Let’s consider MDM. A paper by Wilbram Hazejager of DataFlux Corporation (acquired by SAS in 2000) notes that MDM’s origins go back to the early 2000s. Its proponents did – and still do – see MDM as the way to solve the problem of disparate, disjointed data spread across different lines of business.
Nevertheless, according to Gartner, the majority of MDM initiatives fail. There can be many reasons for this. But one reason is simple: To succeed, MDM demands strict adherence to data-governance policies by everyone in the enterprise, all the time. That’s not very realistic.
But the effort to implement MDM, even if only partially realized, reinforces IT’s role as the gatekeeper of enterprise data. Rapidly growing supplies of data make it all the more difficult to streamline the data supply chain that delivers raw material for analysis to business users. And it puts IT in the unenviable position of trying to deliver more data sets, faster, while the greater enterprise population yearns for data democracy.
Along with MDM, the enterprise data warehouse also represents a legacy approach to handling critical business data. Large and expensive to maintain, the typical EDW fulfills a narrow, often application-specific purpose. Moreover, data architects must use extract, transform, and load (ETL) tools to add data to an EDW, which consumes substantial time and money. Simply adding a row of data to an EDW could take months.
Escaping the confines of IT’s grip on enterprise data has pushed many a business unit into the netherworld of shadow IT, a term often used to describe information-technology systems and solutions built and used inside organizations without explicit organizational approval. These solutions often leverage the cloud. It doesn’t take much to deploy a Hadoop cluster in the cloud and start filling it with data, more or less on the sly.
This is not to say that most corporate deployments of Hadoop are “off the books.” They are not. In fact, getting off the ETL treadmill has been one of Hadoop’s main selling points for large enterprises. Hadoop stack vendors have focused most of their marketing dollars on the notion that organizations can move some of their EDW data into Hadoop. It’s far cheaper and more flexible in terms of hardware and storage.
These vendors talk about EL – extract and load – rather than ETL. Extract the data and load it into Hadoop; transform it when necessary for a particular use case. The popularity of Hadoop as a destination for structured as well as unstructured data has spawned several SQL on Hadoop solutions, including MapReduce, Impala, SparkSQL, Presto, and Hive on Tez.

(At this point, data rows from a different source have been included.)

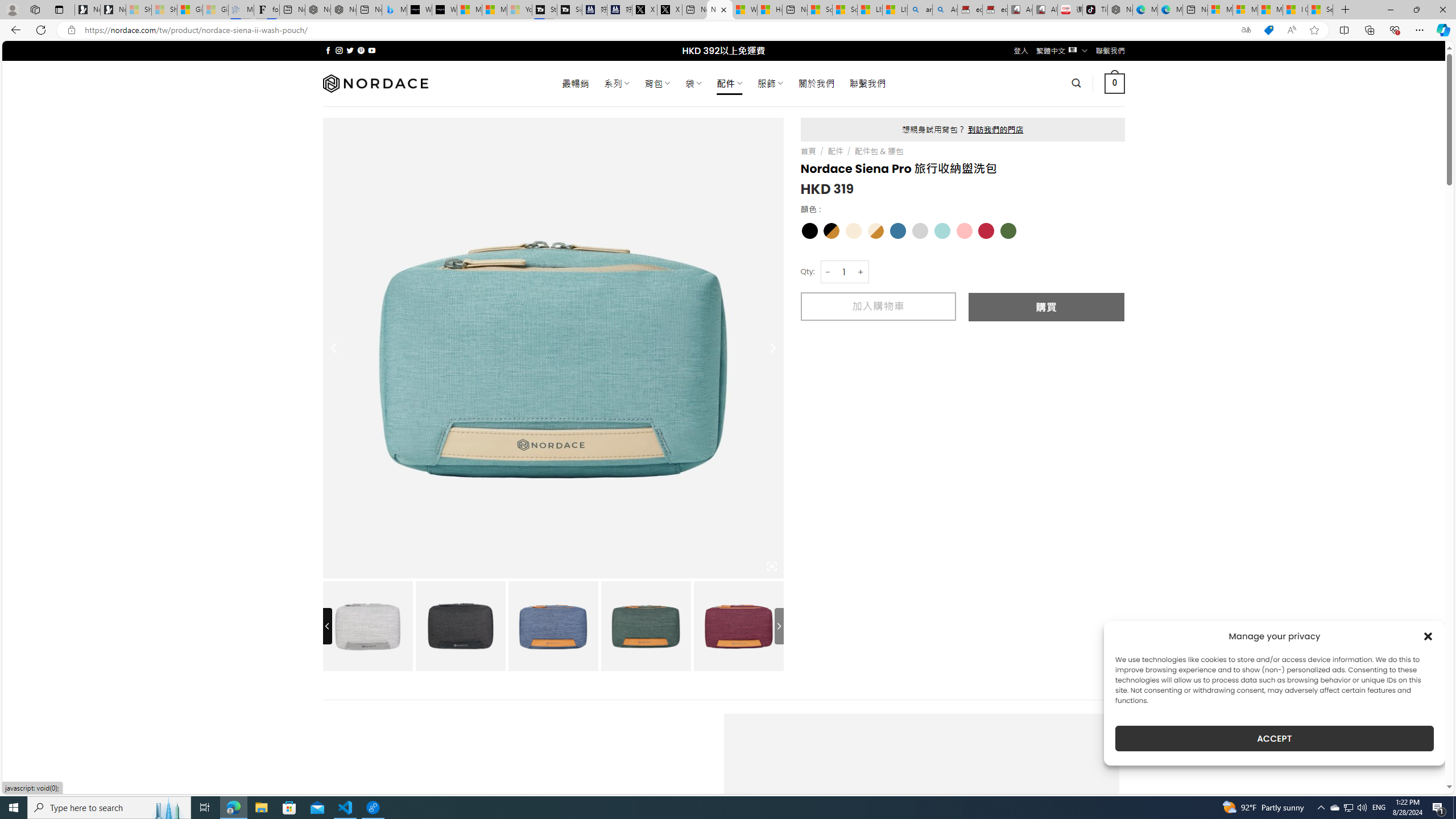
  0   (1115, 83)
Show translate options (1245, 29)
What's the best AI voice generator? - voice.ai (443, 9)
Microsoft Bing Travel - Shangri-La Hotel Bangkok (394, 9)
Newsletter Sign Up (113, 9)
Microsoft account | Privacy (1244, 9)
Given the description of an element on the screen output the (x, y) to click on. 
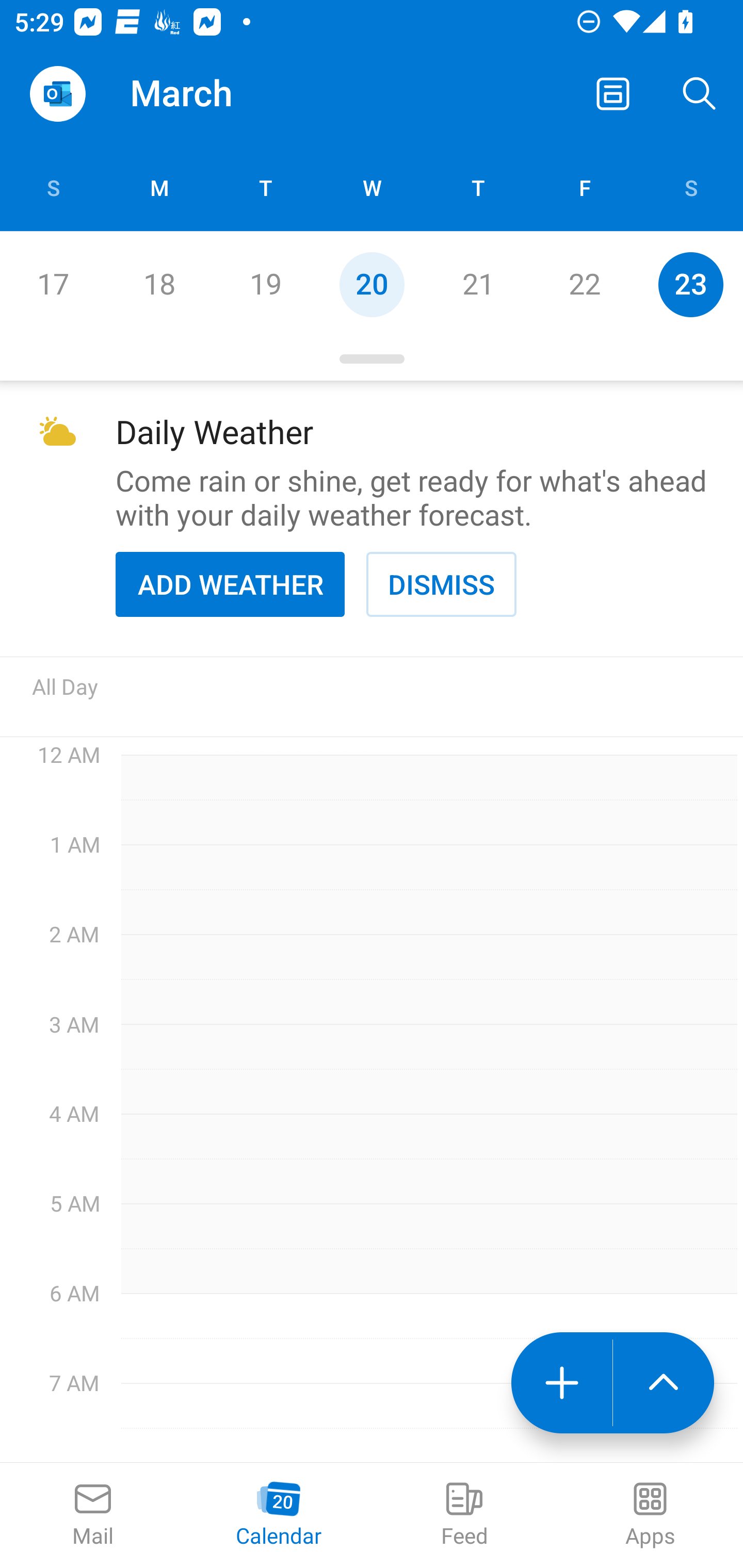
March March 2024, day picker (209, 93)
Switch away from Day view (612, 93)
Search, ,  (699, 93)
Open Navigation Drawer (57, 94)
17 Sunday, March 17 (53, 284)
18 Monday, March 18 (159, 284)
19 Tuesday, March 19 (265, 284)
20 Wednesday, March 20, today (371, 284)
21 Thursday, March 21 (477, 284)
22 Friday, March 22 (584, 284)
23 Saturday, March 23, Selected (690, 284)
Day picker (371, 359)
ADD WEATHER (230, 583)
DISMISS (440, 583)
New event (561, 1382)
launch the extended action menu (663, 1382)
Mail (92, 1515)
Feed (464, 1515)
Apps (650, 1515)
Given the description of an element on the screen output the (x, y) to click on. 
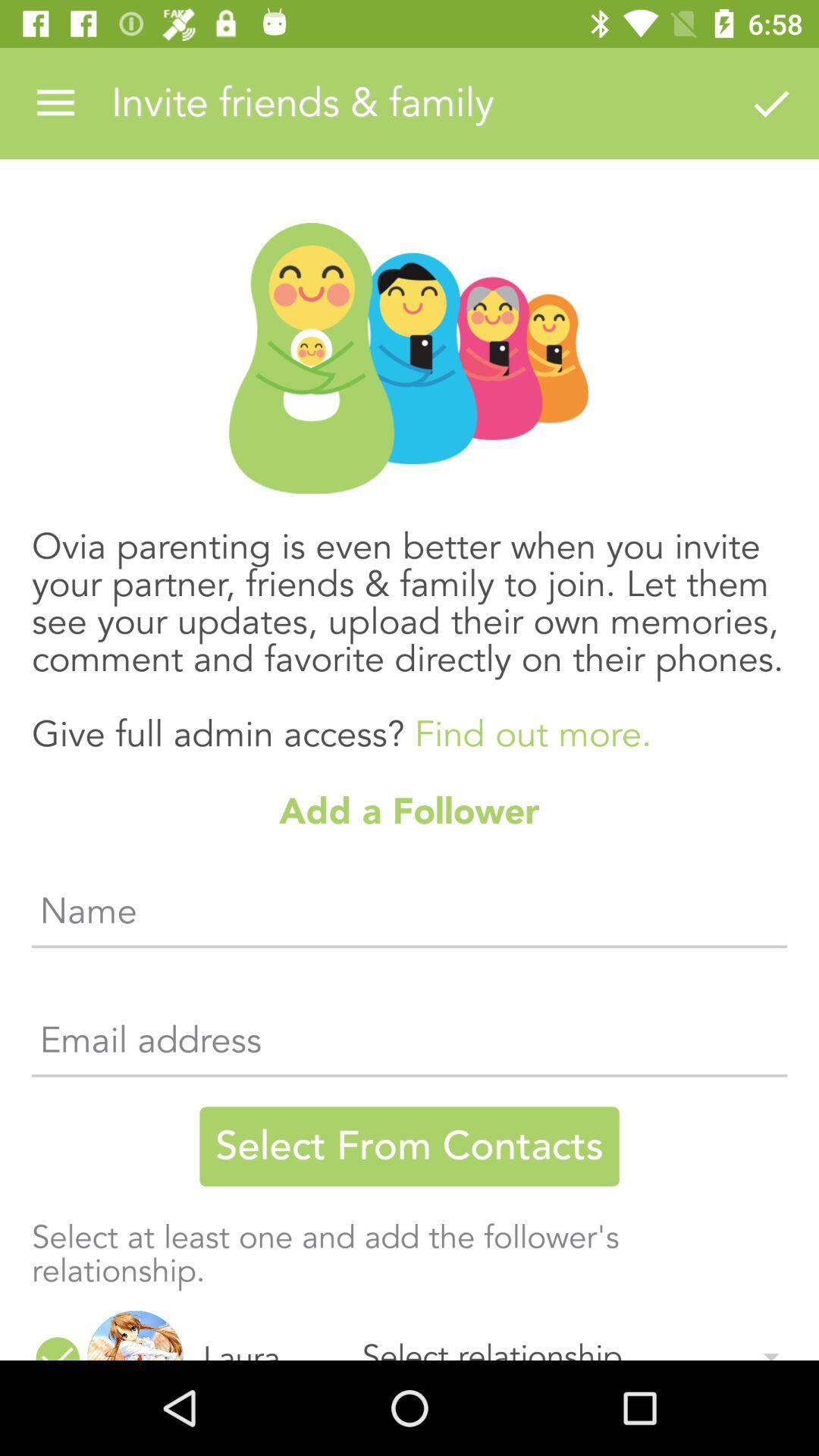
select item to the left of laura (135, 1335)
Given the description of an element on the screen output the (x, y) to click on. 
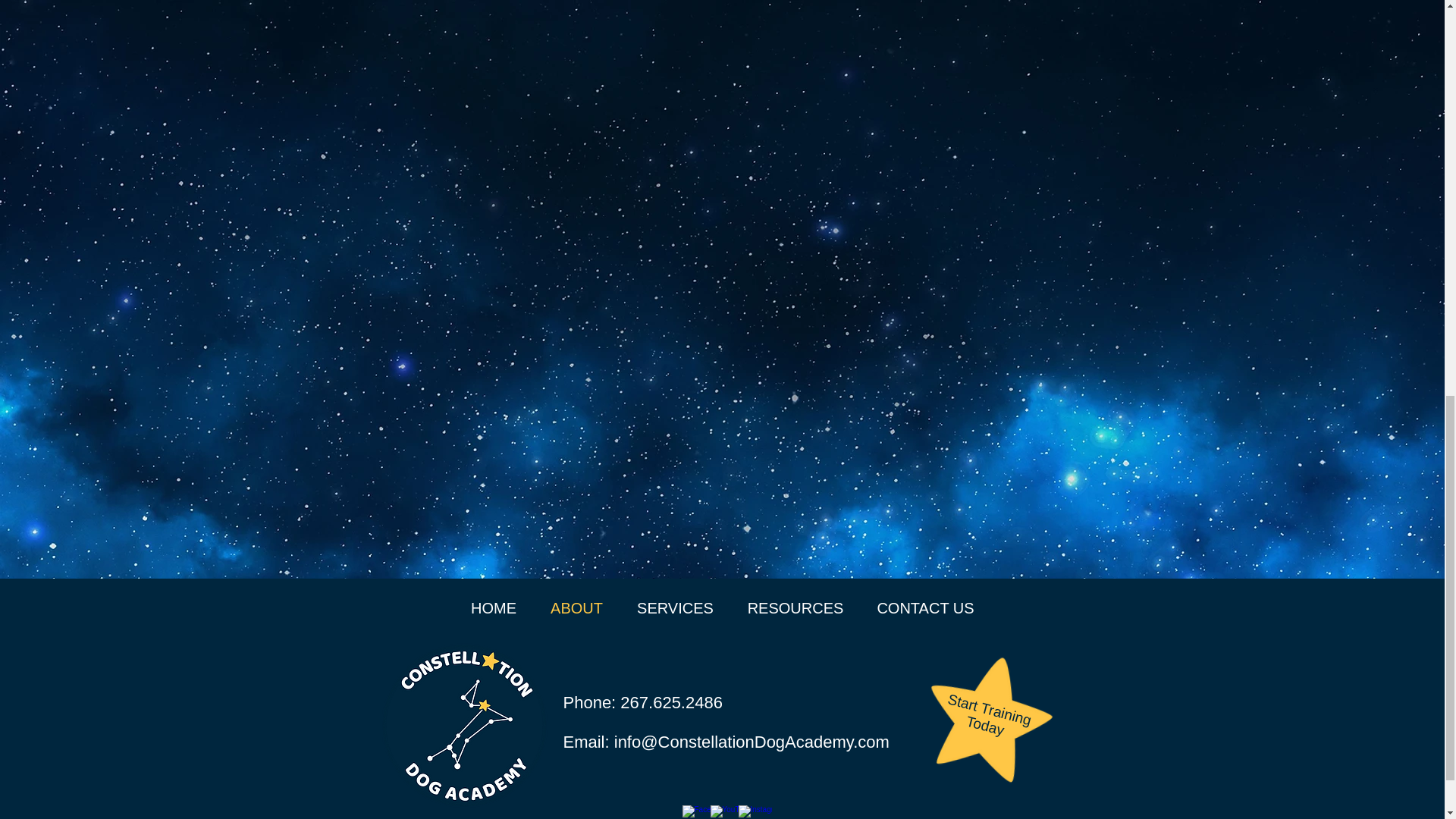
ABOUT (577, 607)
SERVICES (675, 607)
CONTACT US (925, 607)
Start Training (987, 698)
RESOURCES (795, 607)
HOME (492, 607)
Given the description of an element on the screen output the (x, y) to click on. 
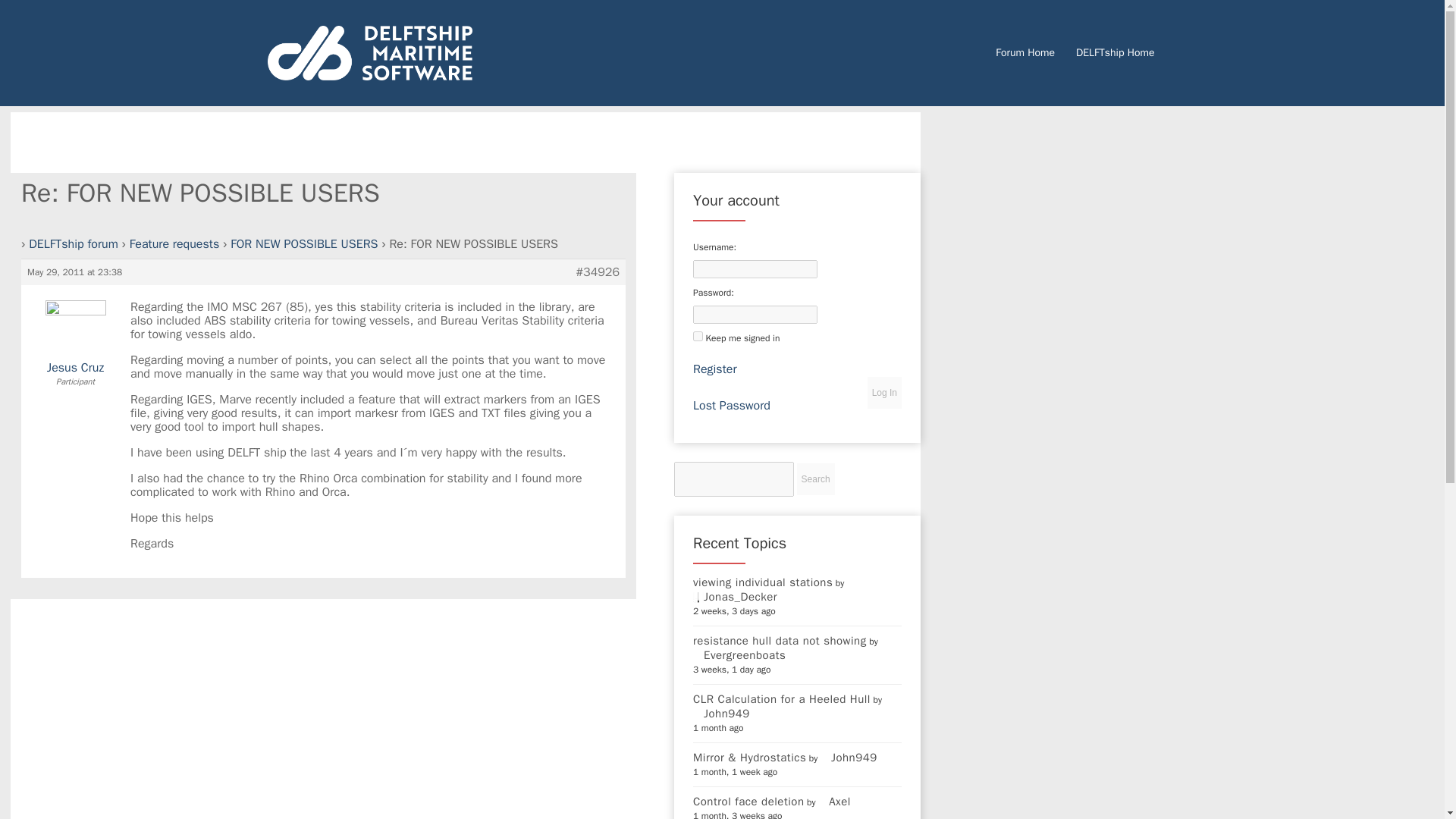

Yet there’s far too much data in EDWs for any company to consider putting all their EDW data in Hadoop. Moving a billion rows of data from an EDW takes time. It also puts a load on the primary business system that depends on the data warehouse, which can impact operations. Likewise, an EDW database can handle only so many requests before performance degrades; plus, these data migrations hog enormous network bandwidth. In other words, it’s not a trivial exercise.
So organizations have a foot in both worlds. If organizations ever move all their EDW data to Hadoop, it will be a multi-year, possibly a multi-decade process. Most knowledge about customers, transactions, and products still lives in EDWs. Right now, most enterprises use Hadoop to hold large data sets like log files or sensor data, which are massive, multi-format, and don’t conform well to the schema of an EDW. They may not be sure what value this data holds, but they want some place to put it until they figure it out.